Abstract

This study investigated the effects of solution treatment (ST) on the microstructure and mechanical properties of (SiC+TiB2)/Al–Zn–Mg–Cu composite produced using laser powder bed fusion (LPBF). Microstructural analysis reveals that the grid-like distribution of eutectic precipitates within the as-printed composite disappeared, giving way to the formation of uniformly distributed precipitates. As the ST temperature increased, the content of spherical Si particles decreased, while the content of elongated Al4SiC4 precipitates increased. Matrix grains recrystallization occurred, resulting in a gradual increase in the average grain size from 3.79 μm to 5.23 μm.

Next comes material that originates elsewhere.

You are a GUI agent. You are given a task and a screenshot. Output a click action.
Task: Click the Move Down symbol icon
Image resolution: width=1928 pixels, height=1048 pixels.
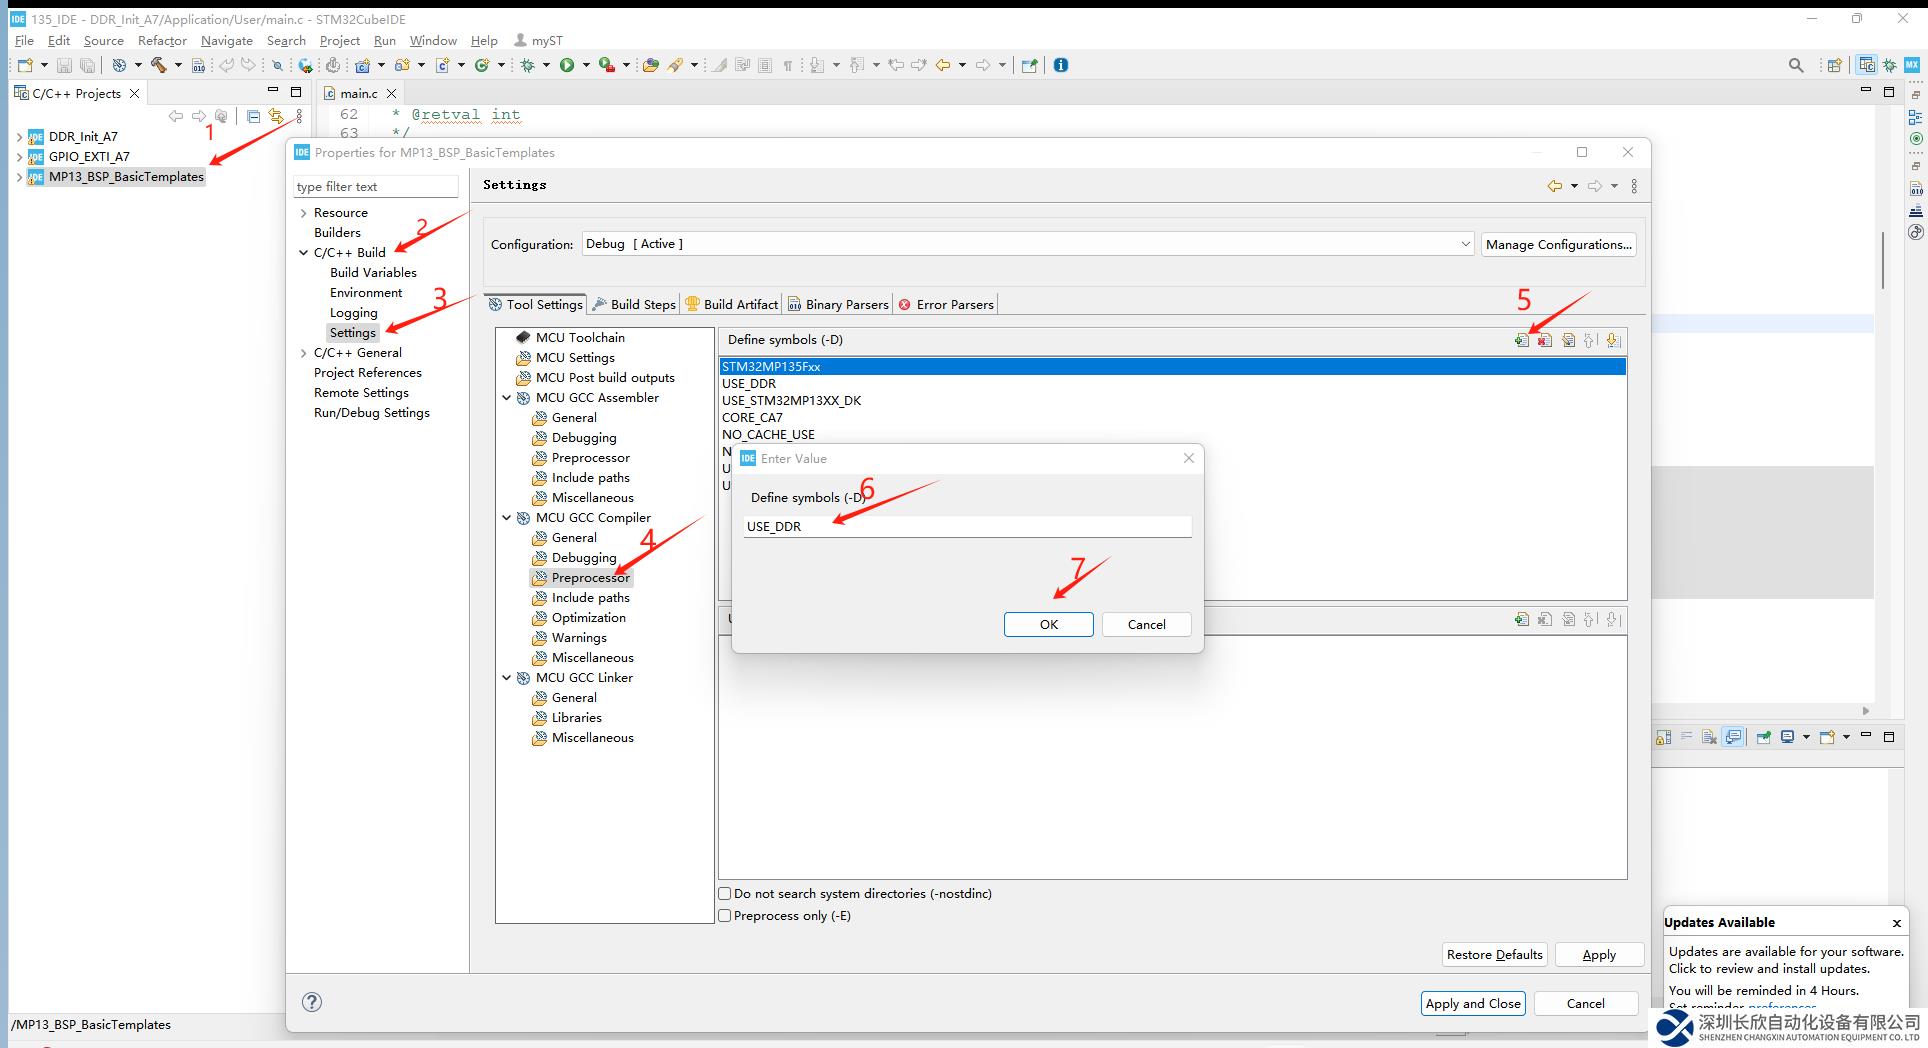[x=1612, y=340]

The preferred crystallographic orientation features along the printing direction, <001> {001} plate texture, were weakened, gradually exhibiting a more disordered growth. The microhardness and tensile strength of the composites exhibited a slight decrease and exhibited a trend of initially increasing and then decreasing with increasing ST temperature. Additionally, the heterogeneity in microhardness along different directions has been reduced. When the ST temperature was 460 °C, the elongation of the composite experienced a significant increase, escalating from 6.12 ± 0.36% to 10.3 ± 0.25%. However, with the increase in ST temperature, it displayed an obvious downward trend. The maximum tensile strength was 449 ± 8 MPa, and the elongation was 9.6 ± 0.4% with the ST temperature of 500 °C. The variations in mechanical properties were primarily attributed to the elimination of grid-like substructure, the uniform distribution of precipitates, and the gradual coarsening of grains. This research was expected to contribute to developing advanced lightweight materials with improved performance, opening up new opportunities for their application in various industries.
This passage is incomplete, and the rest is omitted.